I learned gatha walking, a form of outdoor walking meditation, from the Vietnamese Zen teacher Thich Nhat Hanh in the early 1980s, and I’ve continued doing it (with some lapses) for over twenty-five years. The term gatha means “verse,” and in gatha walking we silently repeat the gatha as we walk. Unlike affirmations, the gatha is not meant to change our emotional state; rather it is used to direct our attention in specific ways. Gatha walking was once described as the ambrosia of meditations, in part because it requires much less effort than most sitting meditations, but also because it is almost always delightful to do.

The instructions are fairly simple: In an outdoor space, walk at a very relaxed pace, as if you were walking casually through a park. Unlike sitting meditation, where the focus is inward, gatha walking encourages us to engage the senses—seeing, hearing, smelling, touching. To help avoid getting lost in daydreams, we silently repeat a verse, or gatha, over and over.

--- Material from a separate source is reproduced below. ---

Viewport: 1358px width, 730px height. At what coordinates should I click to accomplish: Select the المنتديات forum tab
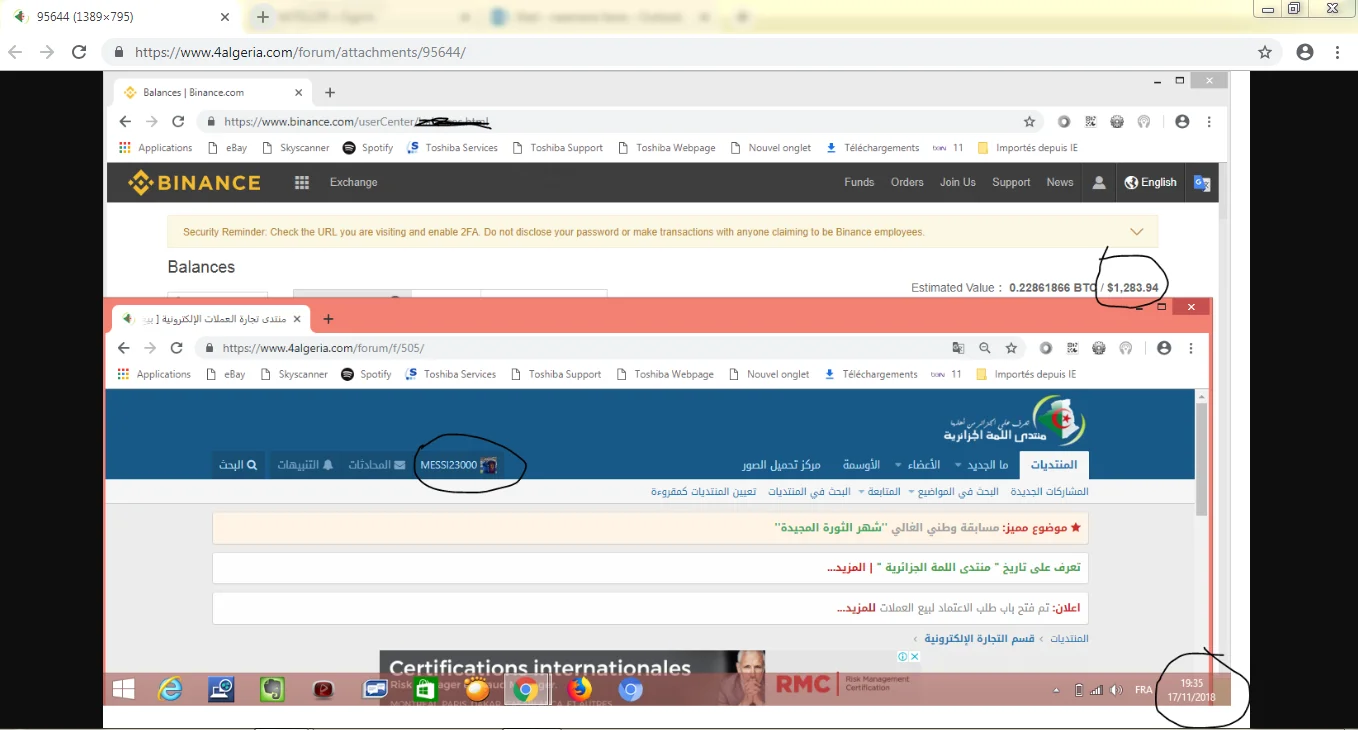pos(1054,465)
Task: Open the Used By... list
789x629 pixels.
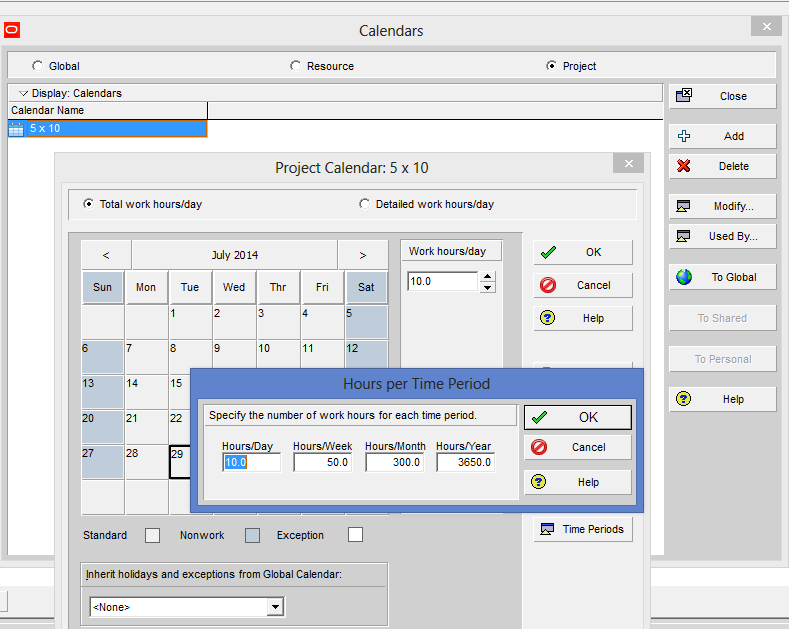Action: click(x=722, y=236)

The gatha is usually very short and simple, but the words are meaningful, and help keep the focus on really being here.

The gatha that I’ve been using for some time has four lines:

When I walk, the mind will wander. 
With each sound the mind returns.
With each breath the heart is open.
With each step I touch this earth.

It is best to repeat the verse for the duration of the walk, even if you start feeling very open and spacious; otherwise, it’s easy to become more spacey than spacious. As we walk, we bring awareness to the environment, using the lines to direct our attention. For example, the first line—“When I walk, the mind will wander”—is a way of simply acknowledging the fact that our mind constantly wanders. There’s no judgment that the mind’s wandering is bad; it’s just an objective acknowledgment.

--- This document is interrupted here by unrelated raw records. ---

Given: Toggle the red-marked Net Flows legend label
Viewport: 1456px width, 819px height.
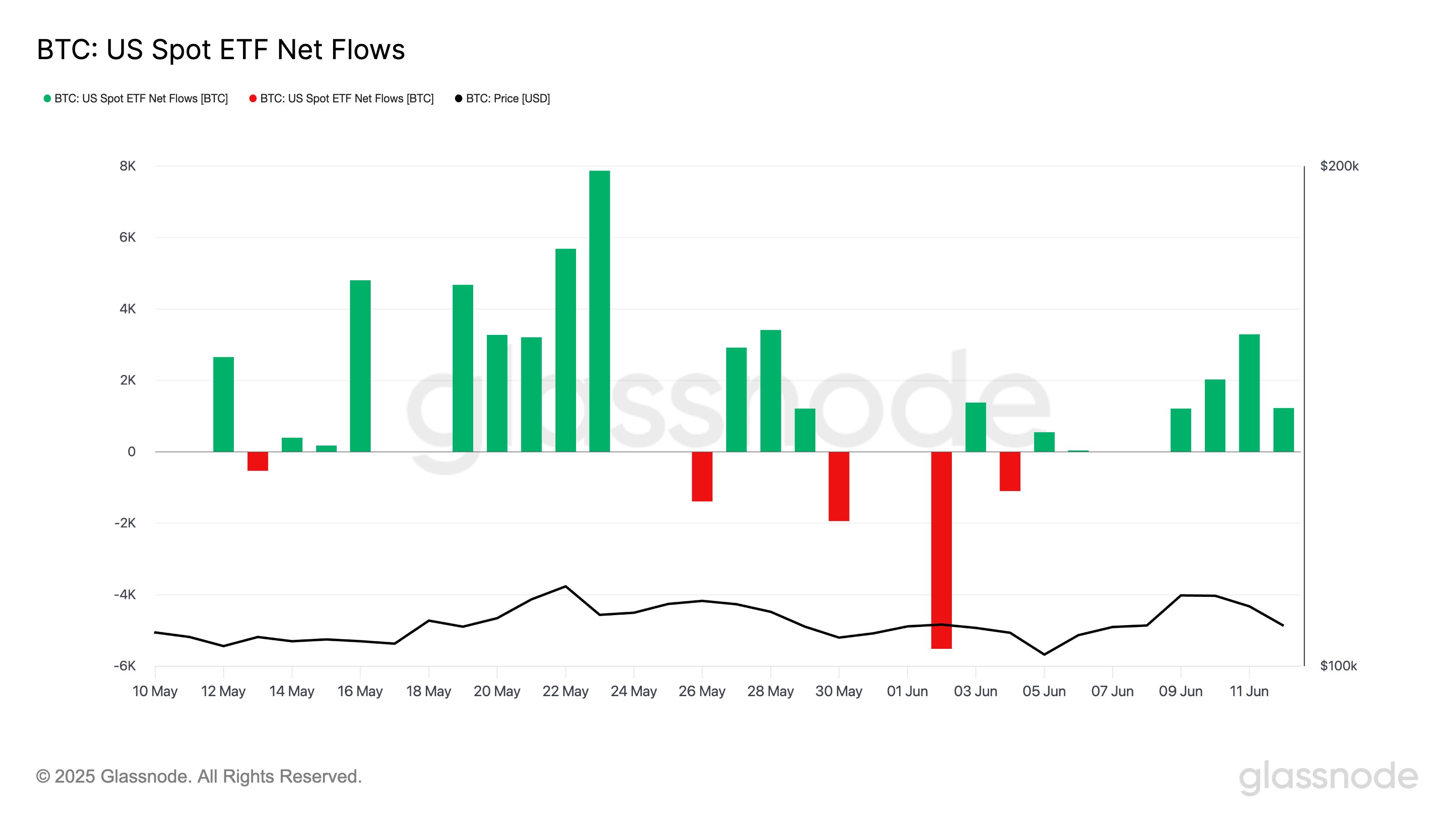Looking at the screenshot, I should click(346, 98).
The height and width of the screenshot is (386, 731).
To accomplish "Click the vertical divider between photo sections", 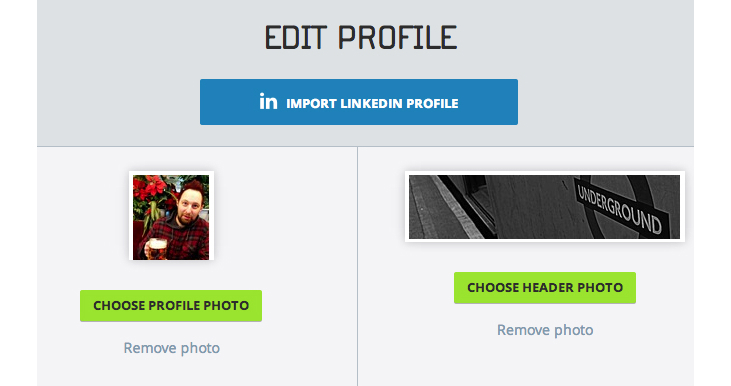I will [x=358, y=266].
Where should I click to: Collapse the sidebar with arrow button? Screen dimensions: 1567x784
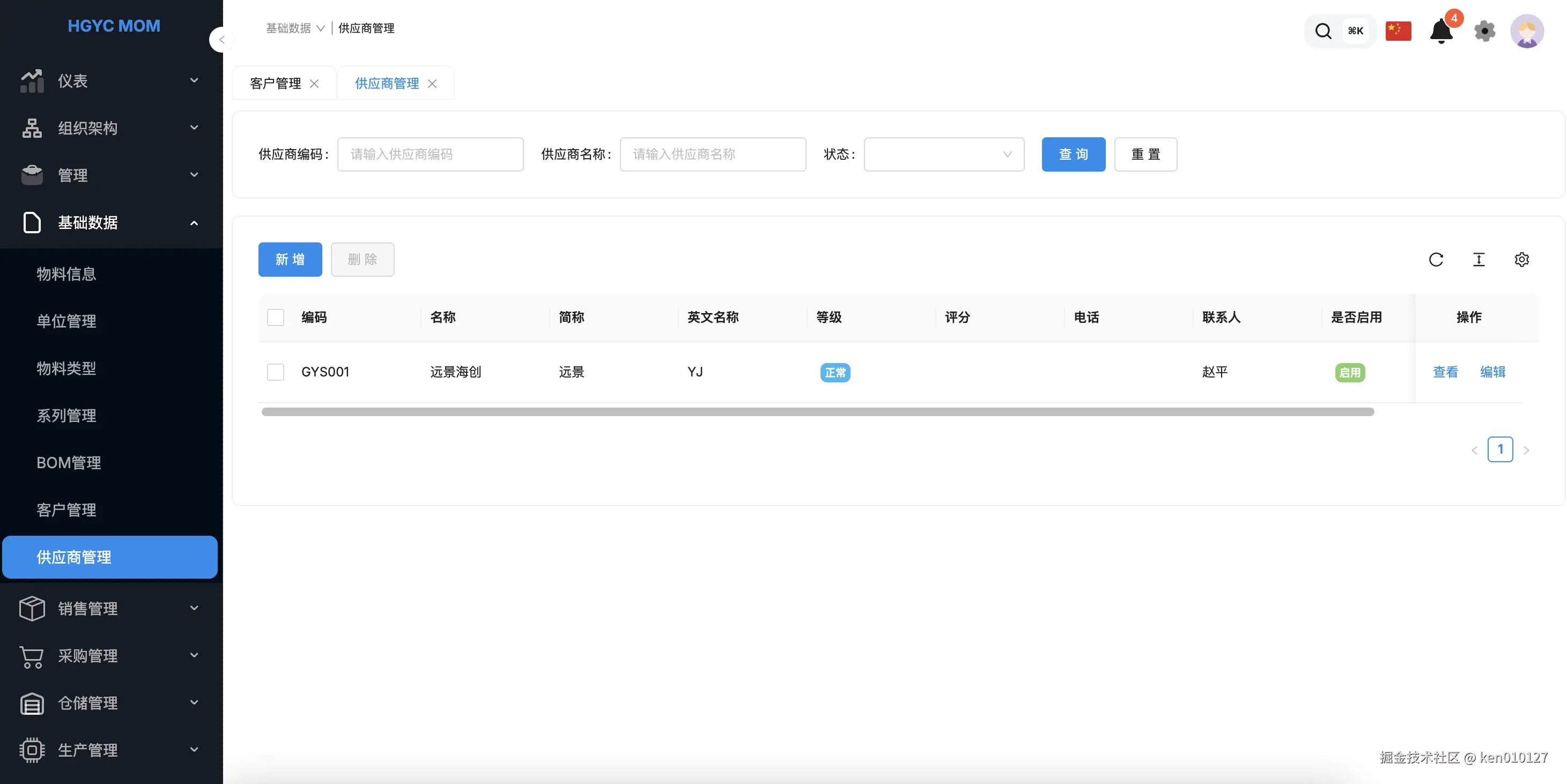(x=221, y=40)
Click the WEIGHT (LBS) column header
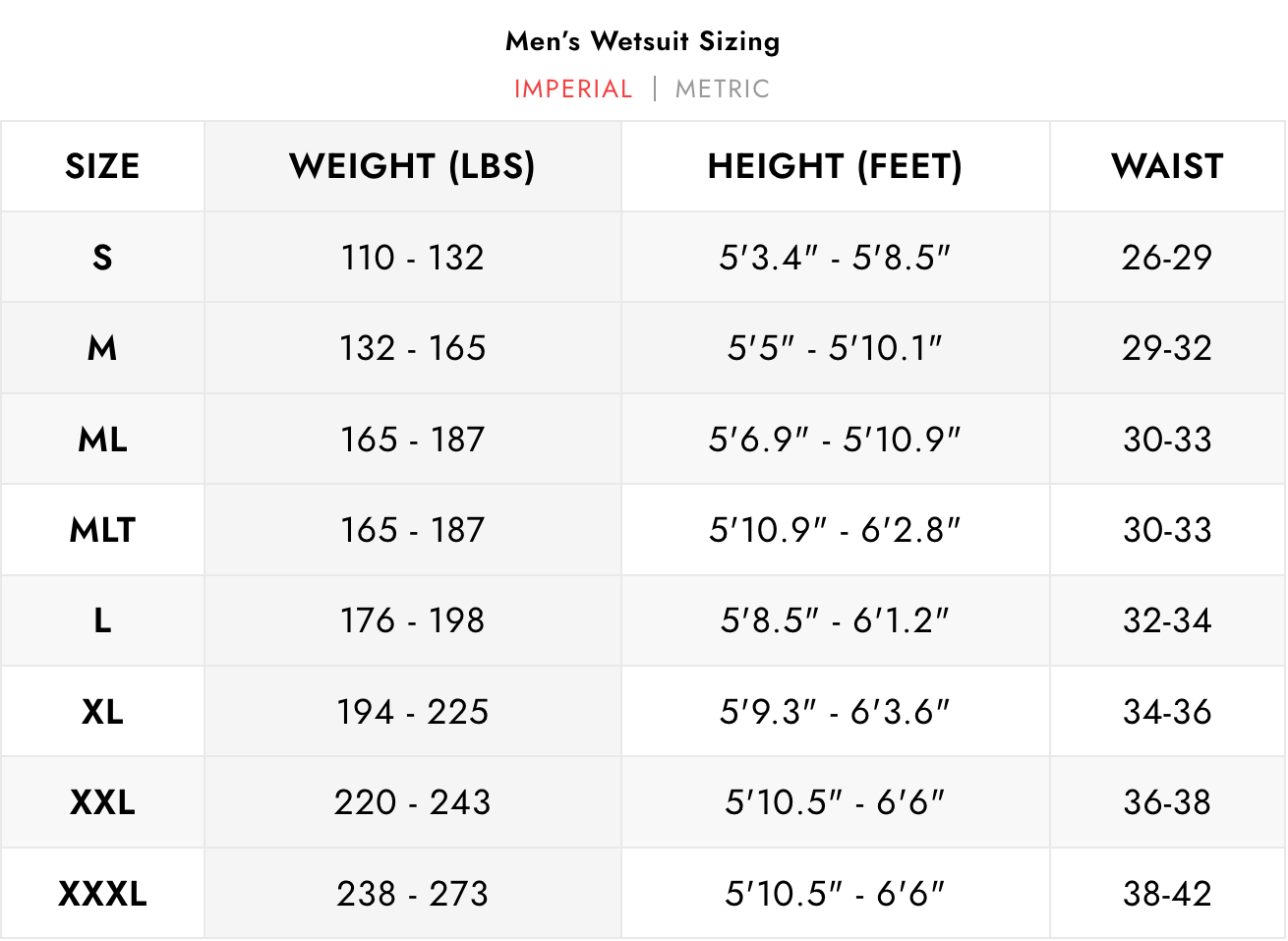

With the second line—“With each sound the mind returns”—we direct attention to the sounds, to help bring us back to present-moment reality. I live close to the ocean, so I have the good fortune to be able to regularly walk along the beach, where I not only use the sounds of the ocean and the gulls but also the presence of wind, the feeling of the sun on my face, the smell of salt water, and whatever other sensory input arises. Being in a beautiful place such as the beach provides a very rich sensory world to take in and appreciate, but we don’t have to be at the ocean or in the woods for gatha walking to be a rich experience; I have also had wonderful experiences gatha walking on the busy streets of New York City.

With the third line—“With each breath the heart is open”—we are not trying to maintain a disciplined focus on the breath. Rather, the breath is very lightly held as it is felt in the center of the chest. Sometimes, it feels as if the breeze goes right through me, with a felt sense that each breath provides food for Being Awareness. With this line, as with the others, we stay with it for the duration of a few breaths before moving on to the next.

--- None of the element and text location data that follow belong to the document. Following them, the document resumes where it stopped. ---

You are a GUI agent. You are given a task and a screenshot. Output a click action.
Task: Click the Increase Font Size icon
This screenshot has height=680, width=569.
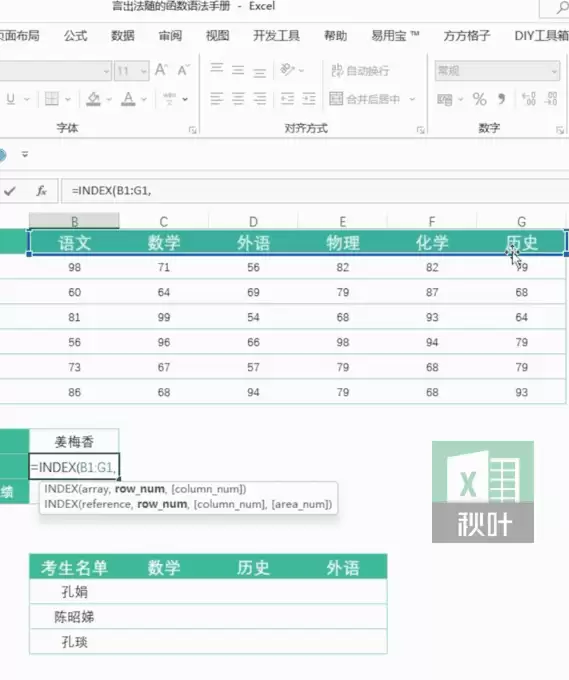point(161,70)
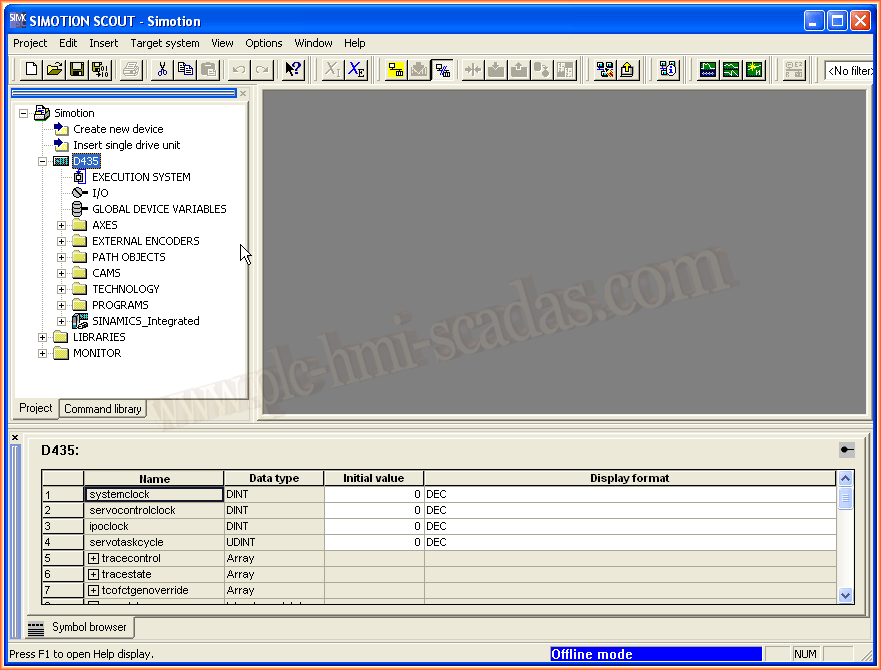Open the Target system menu
The image size is (881, 670).
[165, 43]
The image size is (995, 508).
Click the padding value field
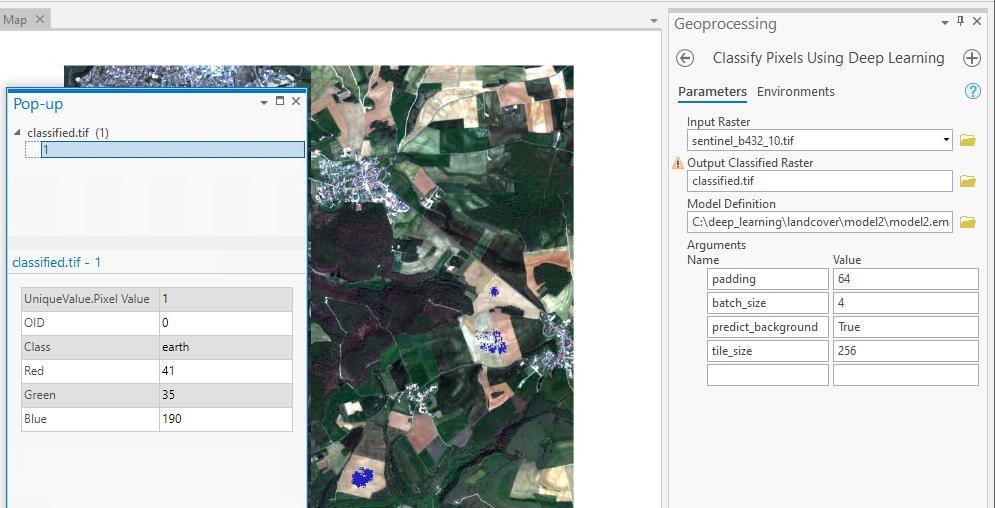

On the last line—“With each step I touch this earth”—we can feel the experience of literally walking on the earth, feeling appreciation for the preciousness of the opportunity to be alive. There is an unmistakable sense of presence, of “hereness,” that is the essence of Being Awareness.

While gatha walking can be a delightful experience, the purpose of this practice is not simply to make us feel good. In fact, there is no “purpose” in the ordinary sense. In gatha walking, we are not trying to get something, nor are we walking toward a particular destination; rather, each step is complete in itself. Each step is of ultimate value. At the same time, with each step, we are cultivating a much larger sense of what life is.

In our normal walking, with the mind full of thoughts, we see the world only through the filter of our thoughts. In gatha walking, as the mind awakens, the shimmering pulse of life is revealed.